The authors of the ROE Act and its big-money-backed, powerful supporters are fighting tooth-and-nail for this bill. But with nearly 20,000 babies aborted in Massachusetts each year, how many more killings will it take to satisfy them? This legislation would enable underage girls to get late-term abortions without their parents ever even knowing. As we’ve seen from abortion activists in NY and VA, these extremists want to change Massachusetts law so that viable, full term, babies who survive an abortion can be left to die, not on an operating table – because these abortions would no longer have to be performed in a hospital – but in an office stripped of emergency natal care equipment.

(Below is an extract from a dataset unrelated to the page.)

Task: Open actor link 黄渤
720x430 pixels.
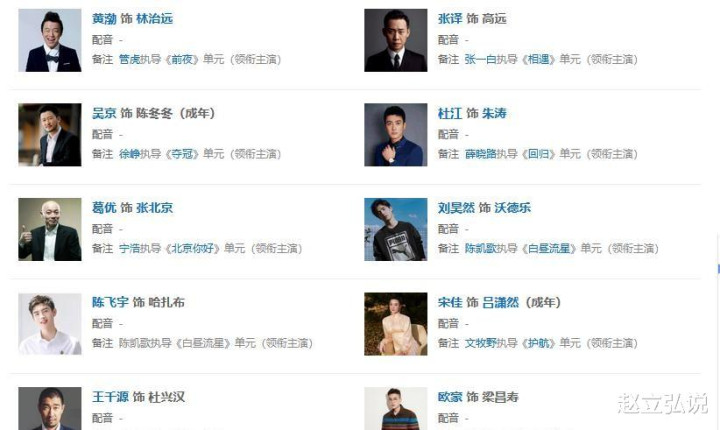Action: coord(104,19)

The ROE Act is shocking in its sweeping disregard for human life and medical safety. It’s even more shocking how many have bought into the abortion industry’s lies about this bill. Our existing laws are designed to protect the safety of women who have an abortion and to preserve, if possible, the life of their children. They do not create unwarranted burdens on women, but they do, apparently, bring inconvenient operating costs to the abortion industry that is seeking to wipe them off the books.